Goal of the exercise
Count how many of the lines below contain the string "within", treating uppercase and lowercase as different, and reply with the number alone.

*-*-*

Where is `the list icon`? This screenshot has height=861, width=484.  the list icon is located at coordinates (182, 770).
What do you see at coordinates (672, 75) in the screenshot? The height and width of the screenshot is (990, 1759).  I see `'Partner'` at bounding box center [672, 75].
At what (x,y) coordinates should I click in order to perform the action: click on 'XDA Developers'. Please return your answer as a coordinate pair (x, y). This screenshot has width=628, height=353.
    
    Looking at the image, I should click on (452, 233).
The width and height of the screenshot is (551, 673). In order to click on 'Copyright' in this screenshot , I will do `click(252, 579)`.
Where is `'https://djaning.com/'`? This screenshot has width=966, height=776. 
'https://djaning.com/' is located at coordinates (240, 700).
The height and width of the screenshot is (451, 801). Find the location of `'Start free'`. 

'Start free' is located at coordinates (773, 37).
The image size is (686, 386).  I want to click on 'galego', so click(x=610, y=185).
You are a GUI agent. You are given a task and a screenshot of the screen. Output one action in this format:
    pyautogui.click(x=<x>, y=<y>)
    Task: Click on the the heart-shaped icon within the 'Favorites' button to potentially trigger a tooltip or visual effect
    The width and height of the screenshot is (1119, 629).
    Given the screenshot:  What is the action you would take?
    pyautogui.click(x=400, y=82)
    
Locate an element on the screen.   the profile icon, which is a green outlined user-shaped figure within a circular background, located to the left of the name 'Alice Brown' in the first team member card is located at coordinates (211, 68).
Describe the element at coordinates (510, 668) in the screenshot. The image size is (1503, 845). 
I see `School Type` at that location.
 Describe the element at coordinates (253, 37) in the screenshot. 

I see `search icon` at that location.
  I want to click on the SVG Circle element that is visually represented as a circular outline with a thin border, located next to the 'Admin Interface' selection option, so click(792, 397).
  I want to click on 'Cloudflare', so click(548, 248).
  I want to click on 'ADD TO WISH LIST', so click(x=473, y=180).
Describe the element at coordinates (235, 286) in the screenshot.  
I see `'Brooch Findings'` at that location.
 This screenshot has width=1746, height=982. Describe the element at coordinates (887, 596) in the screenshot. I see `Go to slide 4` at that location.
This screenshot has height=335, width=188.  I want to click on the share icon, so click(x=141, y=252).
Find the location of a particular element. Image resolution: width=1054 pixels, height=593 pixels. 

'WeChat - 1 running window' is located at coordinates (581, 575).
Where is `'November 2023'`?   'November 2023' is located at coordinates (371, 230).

*-*-*

Exercise response
2